**** Text section ****

The roving receiver 116 samples the currently idle ports (i.e., all ports except the one selected by user to watch), one at a time. This necessitates a state-machine or (more likely) a microcontroller of some kind to control the process. The initial operational sequence typically follows: (1) the roving receiver 116 is connected to an unused input port (i.e., the port that is not selected by the user to watch) and monitors it for video; (2) the HDCP engine 104-108 is connected to the port as well, which means that the I²C bus is connected (e.g., I²C is regarded as an additional communication channel between Tx and Rx for link synchronization check). It may also mean signaling hotplug, to indicate to the source that it is ready for getting transmission and the HDCP authentication. This may also facilitate the transfer of Extended Display Identification Data (EDID) information, but this is beyond the scope of this disclosure; (3) when video is stable, the roving receiver 116 provides information to align the PLL with the frame boundaries; (4) the state machine or microcontroller waits a time period for the HDCP authentication to begin. If it does, it continues to wait until the authentication completes and the first CTL3 signal is received; (5) the HDCP block continues to cycle in an open-loop function counting “frames” using information only from the PLL. The I²C port stays connected, and the hotplug signal continues to indicate that a receiver is connected; (6) the roving receiver 116 then continues on to the next port and performs the same operations. In some embodiments, once the roving receiver 116 has started all ports, it then goes into a service loop, checking each port in sequence.

The illustrated system 100 may contain m ports to select each port 124-130 one by one in the background through a Time Division Multiplexing (TDM) technique. HDMI signals from the selected port 124-130 are used for pre-authentication. Each roving port 124-128 having its own HDCP Engine 104-108 is synchronized with the main port 130 such that each roving port 124-128 is ready for a change to be selected to replace the main port 130. In this way, the roving pipe gets HDMI signals from all background ports 124-128 one by one and keeps them pre-authenticated and ready.

FIG. 2 illustrates an embodiment of an HDCP engine-to-port system 200 employing a one-on-one ratio between the HDCP engines 202-208 and the corresponding ports 210-216. The illustrated system 200 includes four HDCP engines 202-208 that corresponding to ports 210-216 in a one-on-one ratio, e.g., each HDCP engine 202-208 corresponds to a single port 210-216. The system 200 further illustrates port 1 210 as being in main pipe or path 218 and is associated with HDCP engine 1 202. Other paths 2-3 204-206 are in roving pipe or path 220 and are associated with HDCP engines 2-4 204-208. It is to be noted that the terms pipe and path are used interchangeably throughout this document. HDCP engine 202 of main path 218 works for each pixel (to decrypt and get the video and audio data) and synchronization (e.g., re-keying, which refers to at every frame boundary, Tx and Rx change the shared key used for cipher and decipher the contents. This is to prevent a key from being used for too many data. For example, at the 128^th frame, Tx and Rx exchange the residue of the key and check the synchronization of the link, called Ri checking in HDCP), while HDCP engines 204-208 of roving path 220 work for synchronization (e.g., re-keying) and idle.

**** Dataset entries ****

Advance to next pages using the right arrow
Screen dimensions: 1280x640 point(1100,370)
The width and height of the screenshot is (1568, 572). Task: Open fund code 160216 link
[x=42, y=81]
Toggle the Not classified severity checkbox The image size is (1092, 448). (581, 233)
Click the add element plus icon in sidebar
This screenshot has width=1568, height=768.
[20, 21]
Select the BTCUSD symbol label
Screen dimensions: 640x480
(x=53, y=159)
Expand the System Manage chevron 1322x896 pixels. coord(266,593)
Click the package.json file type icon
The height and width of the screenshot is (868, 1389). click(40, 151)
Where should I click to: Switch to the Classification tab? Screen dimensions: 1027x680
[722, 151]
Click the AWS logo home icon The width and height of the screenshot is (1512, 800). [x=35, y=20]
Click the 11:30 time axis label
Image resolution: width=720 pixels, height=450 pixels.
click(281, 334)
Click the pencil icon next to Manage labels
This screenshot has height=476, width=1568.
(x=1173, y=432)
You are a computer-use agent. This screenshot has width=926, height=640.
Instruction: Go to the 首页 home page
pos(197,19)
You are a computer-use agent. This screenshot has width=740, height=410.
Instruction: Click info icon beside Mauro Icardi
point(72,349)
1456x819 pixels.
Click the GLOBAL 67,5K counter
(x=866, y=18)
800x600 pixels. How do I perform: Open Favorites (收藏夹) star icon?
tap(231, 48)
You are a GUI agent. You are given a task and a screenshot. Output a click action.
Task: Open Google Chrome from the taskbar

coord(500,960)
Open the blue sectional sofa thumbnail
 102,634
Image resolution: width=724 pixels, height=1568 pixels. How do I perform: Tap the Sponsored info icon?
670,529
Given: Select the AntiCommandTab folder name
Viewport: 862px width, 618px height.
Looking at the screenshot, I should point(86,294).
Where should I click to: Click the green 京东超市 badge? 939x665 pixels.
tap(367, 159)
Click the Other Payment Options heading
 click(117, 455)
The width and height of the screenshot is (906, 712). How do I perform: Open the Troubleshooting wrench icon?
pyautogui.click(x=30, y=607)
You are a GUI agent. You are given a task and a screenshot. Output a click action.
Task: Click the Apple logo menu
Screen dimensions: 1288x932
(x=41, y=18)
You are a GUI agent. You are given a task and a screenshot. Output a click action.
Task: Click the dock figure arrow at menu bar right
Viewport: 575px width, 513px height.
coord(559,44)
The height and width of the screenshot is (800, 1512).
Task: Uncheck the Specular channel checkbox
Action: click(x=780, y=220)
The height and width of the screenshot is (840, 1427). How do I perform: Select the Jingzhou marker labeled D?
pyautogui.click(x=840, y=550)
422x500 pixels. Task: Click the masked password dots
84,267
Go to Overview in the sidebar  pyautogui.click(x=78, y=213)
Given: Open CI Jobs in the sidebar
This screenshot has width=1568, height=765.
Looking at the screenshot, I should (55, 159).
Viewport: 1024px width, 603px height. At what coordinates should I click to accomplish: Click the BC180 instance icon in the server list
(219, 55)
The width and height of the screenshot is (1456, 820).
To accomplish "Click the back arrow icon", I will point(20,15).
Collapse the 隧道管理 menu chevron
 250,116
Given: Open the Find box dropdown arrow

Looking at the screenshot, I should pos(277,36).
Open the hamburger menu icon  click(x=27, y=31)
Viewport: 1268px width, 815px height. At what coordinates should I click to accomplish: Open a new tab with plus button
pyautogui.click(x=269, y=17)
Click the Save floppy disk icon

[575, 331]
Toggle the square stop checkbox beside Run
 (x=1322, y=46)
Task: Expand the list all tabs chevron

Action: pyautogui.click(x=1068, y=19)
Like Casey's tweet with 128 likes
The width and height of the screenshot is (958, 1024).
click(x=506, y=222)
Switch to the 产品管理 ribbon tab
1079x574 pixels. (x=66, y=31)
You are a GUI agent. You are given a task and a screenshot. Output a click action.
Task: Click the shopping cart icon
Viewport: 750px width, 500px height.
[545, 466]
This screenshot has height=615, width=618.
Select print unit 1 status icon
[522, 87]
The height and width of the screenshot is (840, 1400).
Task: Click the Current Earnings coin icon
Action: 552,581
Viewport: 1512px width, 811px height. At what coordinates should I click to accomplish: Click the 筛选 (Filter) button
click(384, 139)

****

→ **Set tasks**
(a) Transcribe the HDCP port pre-authentication text between "The illustrated system 100" and "pre-authenticated and ready.", inclusive.
(b) Pick up the HDCP port pre-authentication text after its last sentence and continue it.

→ **Answers by task**
(a)
The illustrated system 100 may contain m ports to select each port 124-130 one by one in the background through a Time Division Multiplexing (TDM) technique. HDMI signals from the selected port 124-130 are used for pre-authentication. Each roving port 124-128 having its own HDCP Engine 104-108 is synchronized with the main port 130 such that each roving port 124-128 is ready for a change to be selected to replace the main port 130. In this way, the roving pipe gets HDMI signals from all background ports 124-128 one by one and keeps them pre-authenticated and ready.

(b)
HDCP engines 204-208 of roving path 220 work for a short period of time (e.g., performing the re-keying process) merely to synchronize Ri values that are used to make a transmitter (Tx) trust a receiver (Rx) is synchronized. In other words, HDCP engines 204-208 are only needed and are functioning during the synchronization period and the rest of the time period they become idle without any further use for the remainder of the time period while HDCP engine 202 continues to work.

FIG. 3 illustrates an embodiment of a technique for displaying multiple data streams 312-320 from multiple sources 302-310. In one embodiment, preview system 324 employs the pre-authentication and roving techniques of FIGS. 1-2 to display multiple data streams 312-320 on a receiving device (e.g., television) 322. Each data stream (e.g., video data/content/program) being displayed through multiple screens is received from a separate HDMI input source/port 302-310. In one embodiment, data streams 312-320, having the pre-authentication and roving functionalities, include not only main data from the main HDMI port (assuming that HMDI input port 302 serves as the corresponding main port) but also roving data extracted from one or more roving HDMI ports (assuming that HDMI input ports 304-310 serve as the corresponding roving ports) that is then downsized as roving snapshots. These roving snapshots from the roving ports 304-310 are then merged with the main data image from the main port 302 such that the viewers see the main port-based data stream 312 as a full main image on the video display screen of the receiving device 322 and the roving ports-based data streams 314-320 as the roving snapshots through a corresponding number of inset video display screens, as illustrated here.

Using the described pre-authentication technique, pre-authentication of all ports, i.e., including the main HDMI port 302 as well as the roving HDMI ports 304-310, is performed. For example, pre-authentication of the roving ports 304-310 may be performed in the background such that each roving port 304-310 remains authenticated and available whenever it is needed to serve as the main port (to replace the currently serving main port 302) and while the data/content is being extracted from all ports 302-310.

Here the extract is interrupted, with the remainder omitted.